List of tasks:
**a.** Rewrite the part of the HDLRuby to_low excerpt between "if @base.is_a?(RefThis) &&" and "ref from it.", inclusive, swapping "cur_system" for "current_system".
**b.** Extend the HDLRuby reference documentation past its final line.

Converts the name reference to a HDLRuby::Low::RefName.

# File 'lib/HDLRuby/hruby_high.rb', line 3565

def to_low
    # puts "to_low with base=#{@base} @object=#{@object}"
    # puts "@object.name=#{@object.name} @object.parent=#{@object.parent.name}"
    if @base.is_a?(RefThis) && 
            (@object.parent != High.top_user) &&
            (@object.parent != High.cur_system) &&
            (@object.parent != High.cur_system.scope) then # &&
            # (!@object.parent.name.empty?) then
        # Need to have a hierachical access.
        if @object.respond_to?(:low_object) && @object.low_object then
            # There where already a low object, create the ref from it.
            # puts "absolute ref!"
            refNameL = @object.low_object.absolute_ref
        else
            # No create the indirect reference.
            refNameL = HDLRuby::Low::RefName.new(self.type.to_low,
                                             @object.parent.to_ref.to_low,@object.name)
        end
    else
        # Direct access is enough.
        refNameL = HDLRuby::Low::RefName.new(self.type.to_low,
                                     @base.to_ref.to_low,@object.name)
    end
    # # For debugging: set the source high object 
    # refNameL.properties[:low2high] = self.hdr_id
    # self.properties[:high2low] = refNameL
    return refNameL
end

#to_rcsim ⇒ Object

Generate the C description of the reference object.

Raw data:
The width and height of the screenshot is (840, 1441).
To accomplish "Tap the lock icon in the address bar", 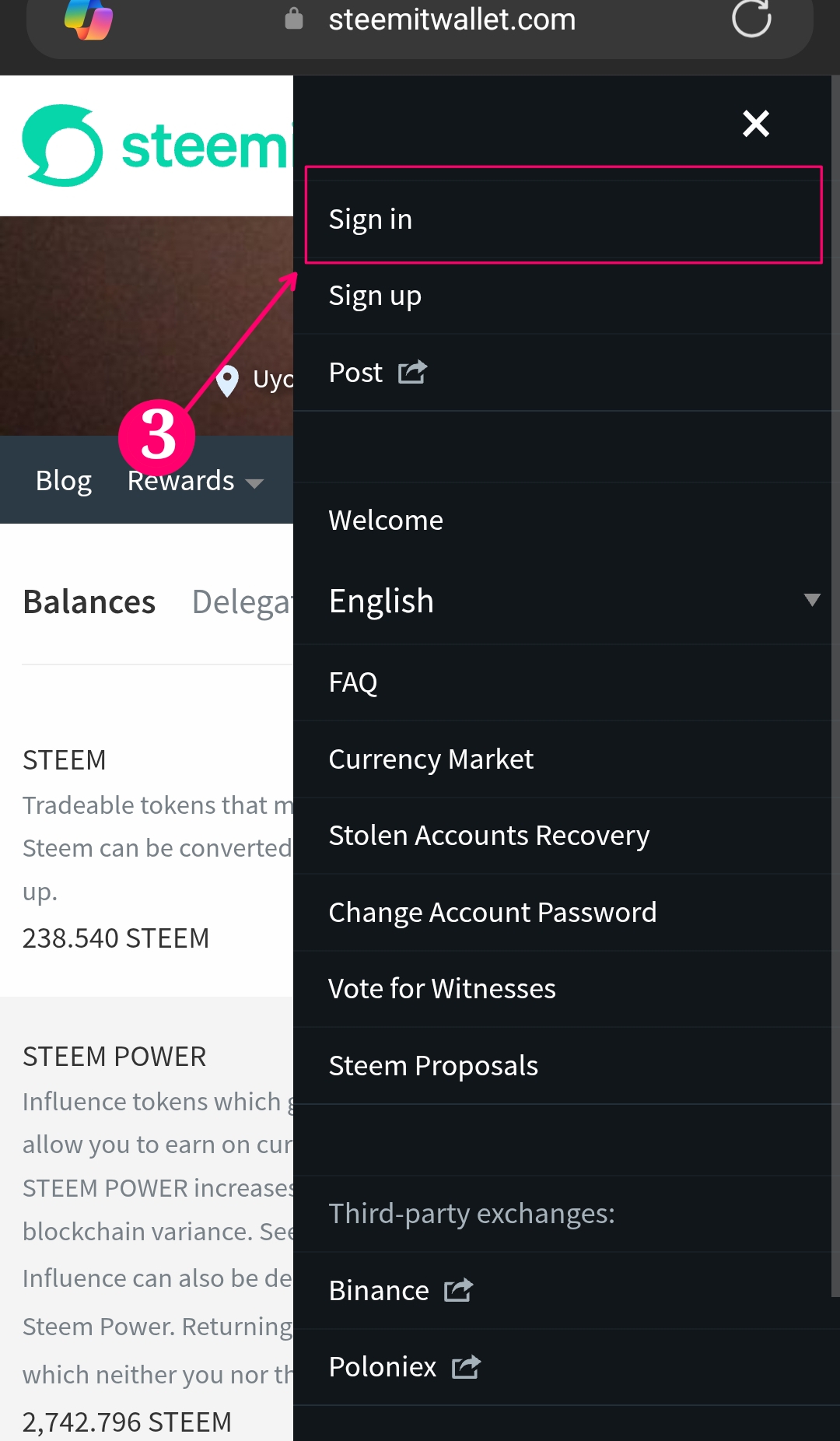I will pyautogui.click(x=294, y=18).
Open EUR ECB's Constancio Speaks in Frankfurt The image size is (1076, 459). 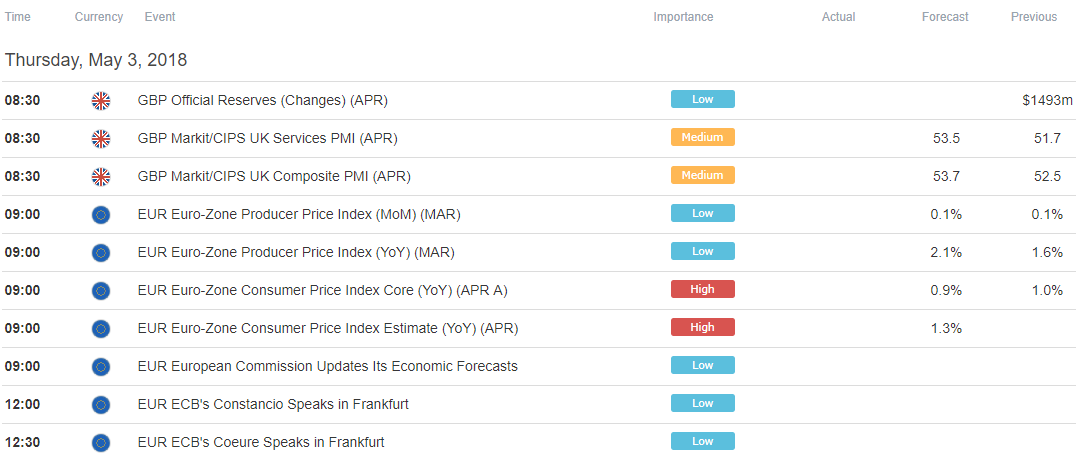pos(273,404)
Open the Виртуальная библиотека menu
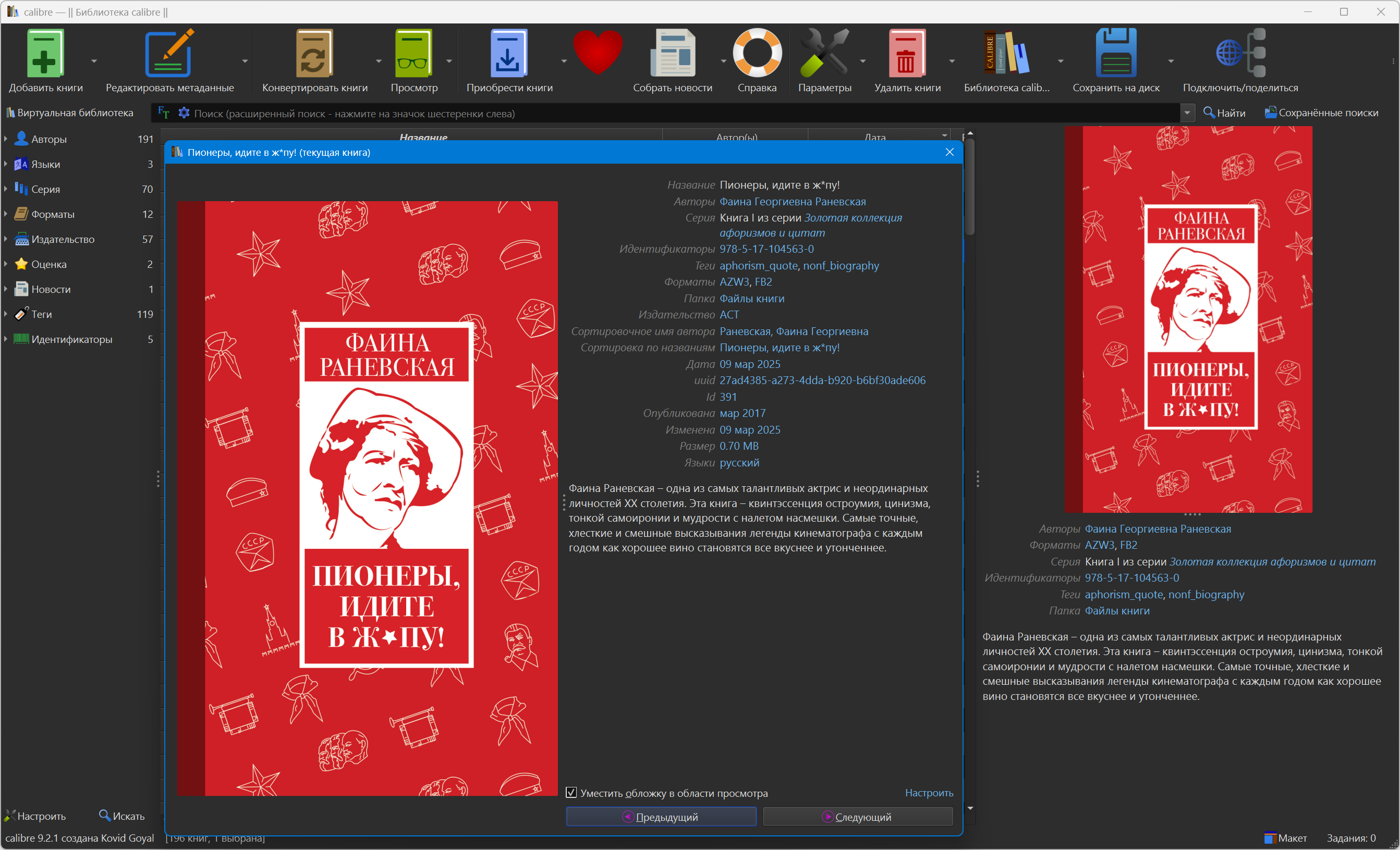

Per-task answers:
**a.**
if @base.is_a?(RefThis) && 
            (@object.parent != High.top_user) &&
            (@object.parent != High.current_system) &&
            (@object.parent != High.current_system.scope) then # &&
            # (!@object.parent.name.empty?) then
        # Need to have a hierachical access.
        if @object.respond_to?(:low_object) && @object.low_object then
            # There where already a low object, create the ref from it.

**b.**
# File 'lib/HDLRuby/hruby_rcsim.rb', line 1152

def to_rcsim
    # puts "object=#{self.object.name}(#{self.object})"
    if self.object.is_a?(SignalI)
        return self.object.each_signal.any? ? self.to_rcsim_subs :
            self.object.rcsignalI
    elsif self.object.is_a?(SignalC)
        return self.object.each_signal.any? ? self.to_rcsim_subs :
            self.object.rcsignalC
    else
        raise "Invalid object: #{self.object}"
    end
end

#to_rcsim_subs ⇒ Object

Generate the C description of the reference object with sub signals.

# File 'lib/HDLRuby/hruby_rcsim.rb', line 1132

def to_rcsim_subs
    # Create the reference concat C object.
    # The reference is always big endian, it is the sequence
    # of element which is reversed if necessary.
    rcref = RCSim.rcsim_make_refConcat(self.type.to_rcsim,:big)
                                 # self.type.direction)

    # Add the concatenated expressions. */
    if self.object.each_signal.any? then
        iter = self.object.each_signal
        iter = iter.reverse_each if self.type.direction == :big
        RCSim.rcsim_add_refConcat_refs(rcref, iter.map do|sig|
            sig.is_a?(SignalI) ? sig.rcsignalI : sig.rcsignalC
        end)
    end
    
    return rcref
end

#to_ref ⇒ Object

Converts to a new reference.

# File 'lib/HDLRuby/hruby_high.rb', line 3552

def to_ref
    return RefObject.new(@base,@object)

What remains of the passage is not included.